JOB: Rewrite every one of the records below with "GUI agent" changed to "GUI assistant" and nothing else altered. Leave the pictures out of your answer.

DATASET ENTRIES:

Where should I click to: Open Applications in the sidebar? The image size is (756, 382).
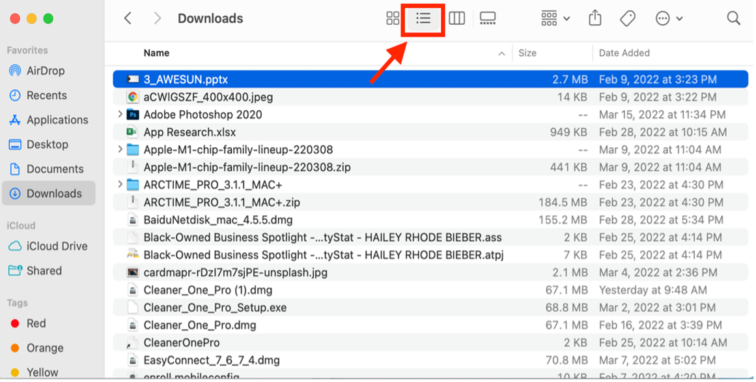[x=57, y=120]
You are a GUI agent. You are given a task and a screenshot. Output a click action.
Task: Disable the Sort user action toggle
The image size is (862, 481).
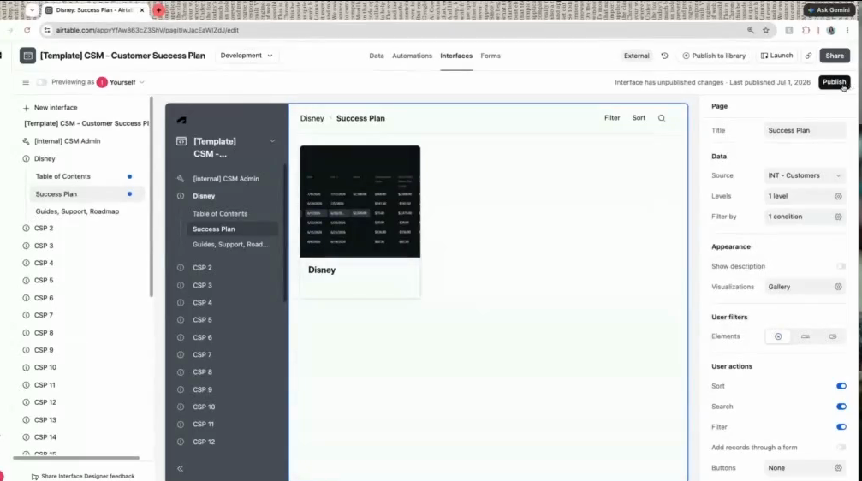[x=841, y=386]
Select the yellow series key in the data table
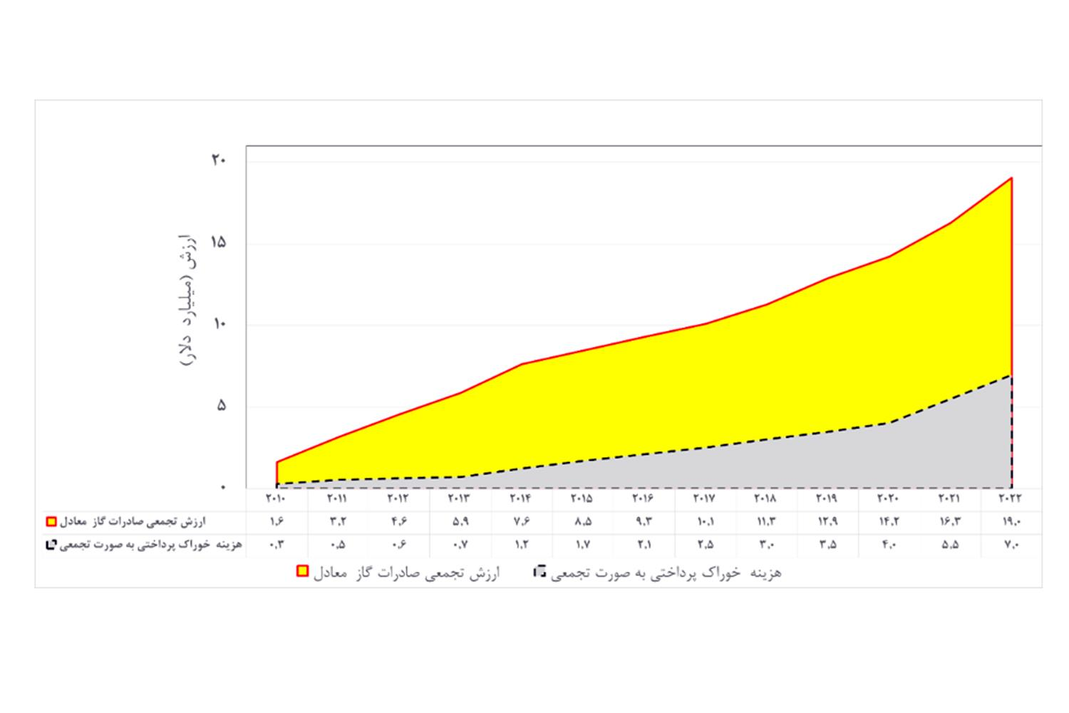 click(51, 521)
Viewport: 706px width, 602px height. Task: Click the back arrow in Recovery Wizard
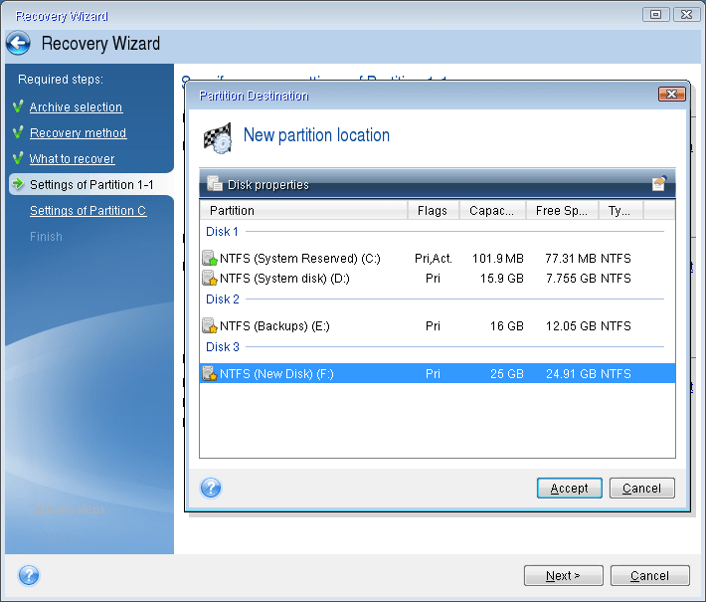[18, 44]
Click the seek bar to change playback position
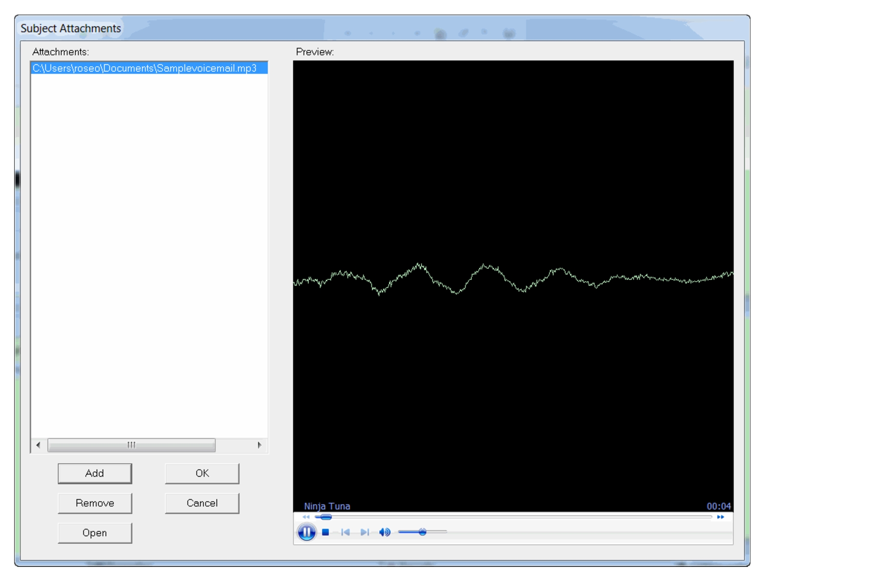Viewport: 884px width, 581px height. (x=470, y=517)
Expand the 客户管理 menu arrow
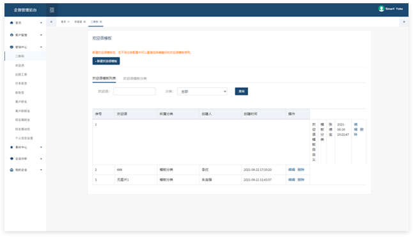The width and height of the screenshot is (413, 237). point(41,35)
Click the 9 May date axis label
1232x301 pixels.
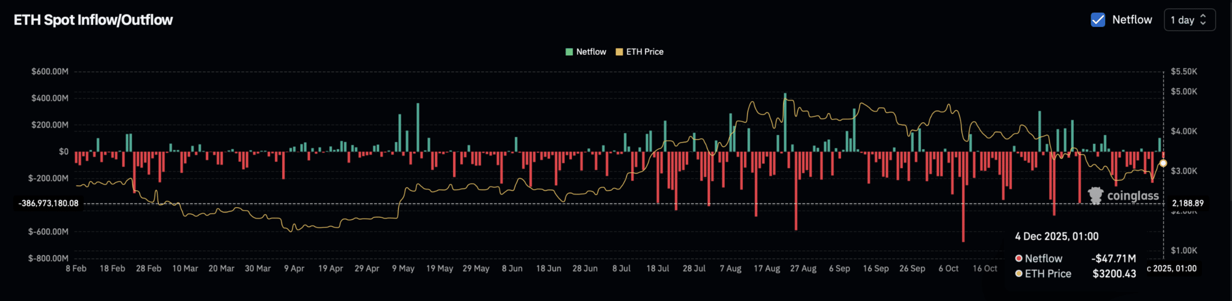[x=403, y=268]
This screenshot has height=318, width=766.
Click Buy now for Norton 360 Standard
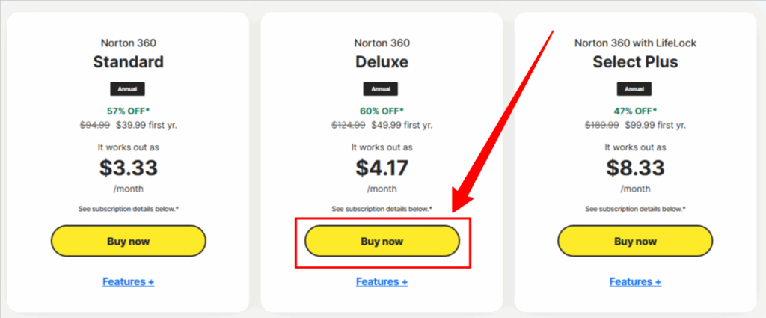point(128,241)
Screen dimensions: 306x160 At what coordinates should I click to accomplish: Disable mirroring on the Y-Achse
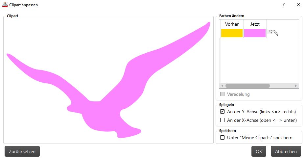(x=222, y=112)
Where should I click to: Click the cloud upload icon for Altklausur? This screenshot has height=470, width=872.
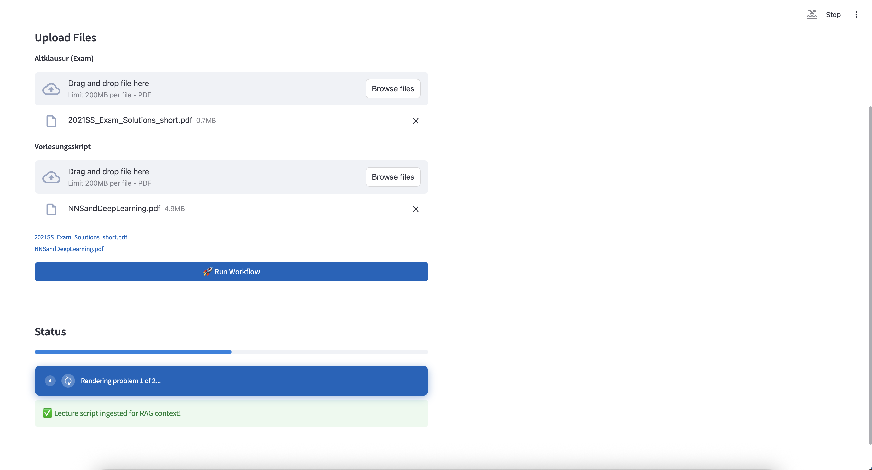click(x=51, y=89)
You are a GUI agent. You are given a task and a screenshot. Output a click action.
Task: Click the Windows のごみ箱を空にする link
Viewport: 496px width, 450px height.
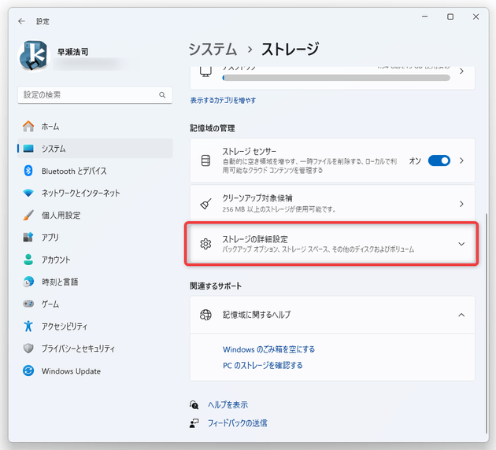[268, 349]
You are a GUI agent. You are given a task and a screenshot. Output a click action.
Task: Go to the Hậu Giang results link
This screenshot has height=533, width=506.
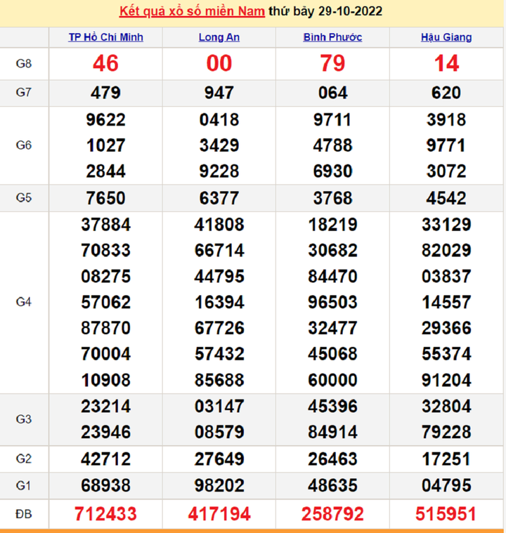point(446,37)
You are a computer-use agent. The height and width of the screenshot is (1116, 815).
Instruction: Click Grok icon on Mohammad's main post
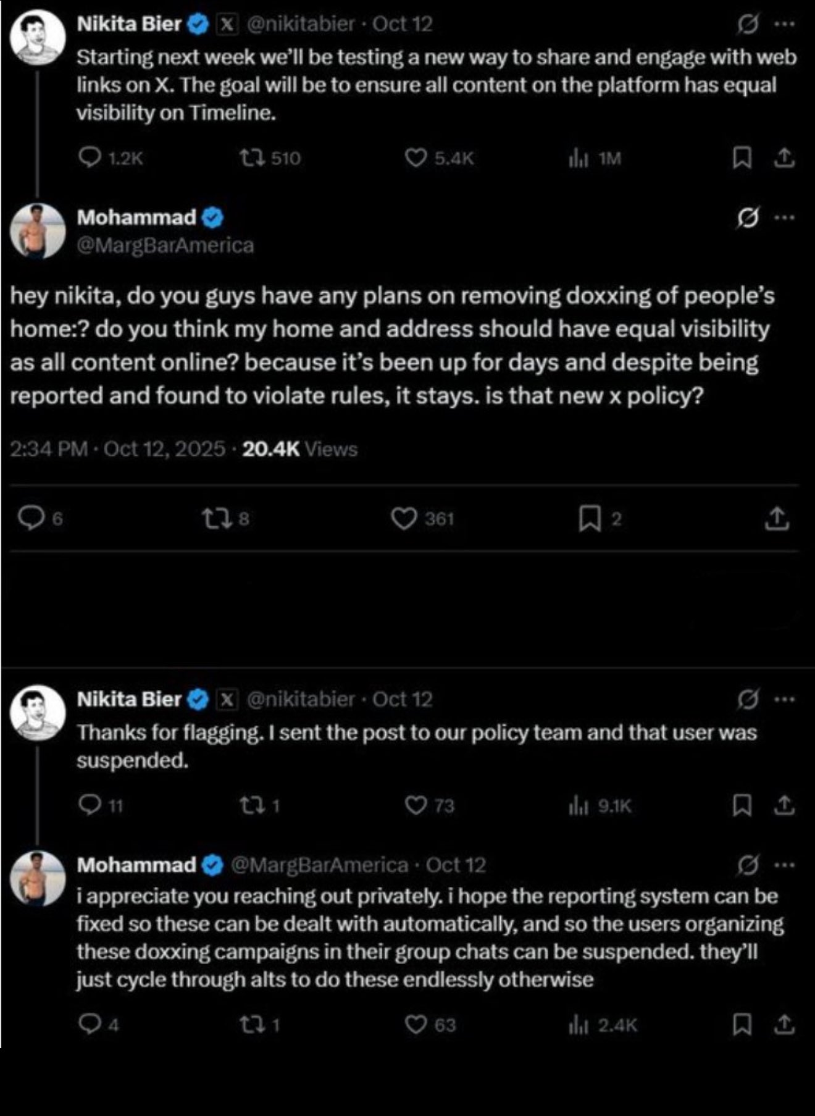pos(748,218)
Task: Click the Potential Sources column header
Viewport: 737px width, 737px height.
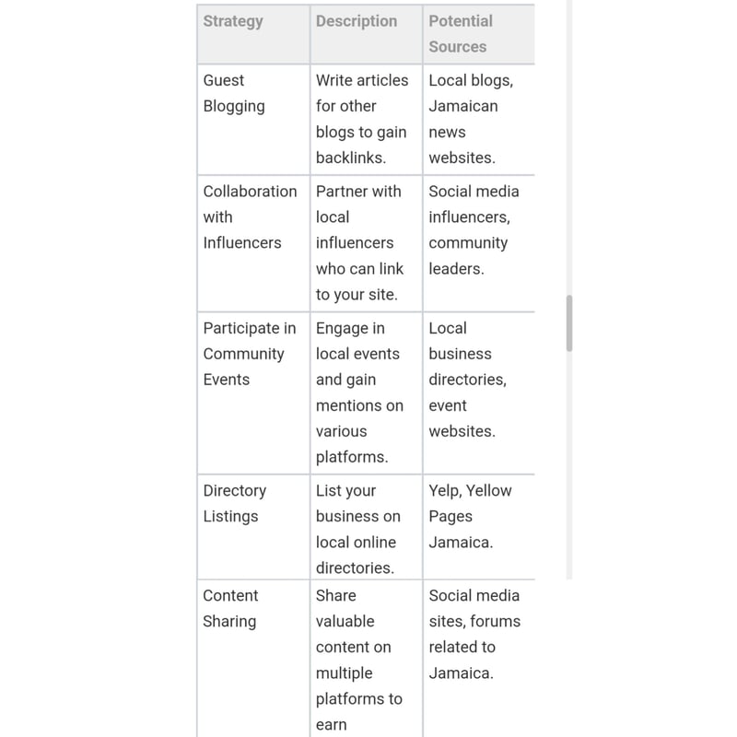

FULL RESPONSE:
Where should I click to: Open Applications in the sidebar? The image size is (756, 382).
[x=57, y=120]
You are a GUI assistant. You are given a task and a screenshot. Output a click action.
Task: Disable the Sort user action toggle
The image size is (862, 481).
[x=841, y=386]
Select the yellow series key in the data table
 click(51, 521)
Viewport: 706px width, 602px height. Task: Click the back arrow in Recovery Wizard
[18, 44]
Click the seek bar to change playback position
Viewport: 884px width, 581px height. (x=470, y=517)
Expand the 客户管理 menu arrow
The width and height of the screenshot is (413, 237). point(41,35)
Click the 9 May date axis label
1232x301 pixels.
[x=403, y=268]
This screenshot has height=318, width=766.
Click Buy now for Norton 360 Standard
point(128,241)
Screen dimensions: 306x160 At what coordinates should I click to accomplish: Disable mirroring on the Y-Achse
(x=222, y=112)
Where should I click to: Click the cloud upload icon for Altklausur? This screenshot has height=470, width=872.
click(x=51, y=89)
You are a GUI assistant. You are given a task and a screenshot. Output a click action.
Task: Click the Windows のごみ箱を空にする link
Viewport: 496px width, 450px height.
[268, 349]
You are a GUI assistant. You are given a task and a screenshot. Output a click action.
Task: Go to the Hậu Giang results link
This screenshot has height=533, width=506.
point(446,37)
You are a computer-use agent. The height and width of the screenshot is (1116, 815).
Instruction: Click Grok icon on Mohammad's main post
pos(748,218)
Task: Click the Potential Sources column header
Viewport: 737px width, 737px height.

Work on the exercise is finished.